肺拡散能に影響を与えるのはどれか。 2 つ選べ。
肺拡散能に影響を与えるのはどれか。 2 つ選べ。
- ⑴ ヘモグロビン拡散した酸素は血液中のヘモグロビンと結合しますので、その量が減ると測定される拡散能も低下します。貧血では見かけ上の拡散能が下がります。
- ⑵ 死腔換気量死腔換気量はガス交換に関与しない空気の量で、換気の効率に関わります。肺胞膜を越える移動のしやすさとは別の要素です。
- ⑶ 肺胞表面積ガス交換が行われる面積そのものですので、肺気腫などで肺胞壁が壊れて表面積が減ると拡散能は低下します。拡散能を決める主要な因子です。

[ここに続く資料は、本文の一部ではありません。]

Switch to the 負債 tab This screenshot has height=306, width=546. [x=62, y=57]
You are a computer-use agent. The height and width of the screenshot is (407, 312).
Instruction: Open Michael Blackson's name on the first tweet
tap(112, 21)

- ⑷ 気道抵抗気道抵抗は空気が気道を流れるときの抵抗で、閉塞性換気障害の指標になります。膜を越える拡散のしやすさには直接関わりません。
- ⑸ 残気量残気量は最大に息を吐いた後も肺に残る空気の量です。肺気量の指標であり、拡散そのものを決める因子ではありません。
解説
正解は⑴と⑶です。肺拡散能は肺胞の気体が毛細血管の血液へ移動しやすさを表す指標で、ガスが通る膜の面積と厚さ、そして血液側で酸素を受け取るヘモグロビンの量に左右されます。したがって肺胞表面積が減る肺気腫や間質が厚くなる線維化、貧血によるヘモグロビンの減少では拡散能が低下します。死腔換気量や気道抵抗、残気量は空気の出入りに関わる要素であり、膜を越える移動そのものには直接影響しません。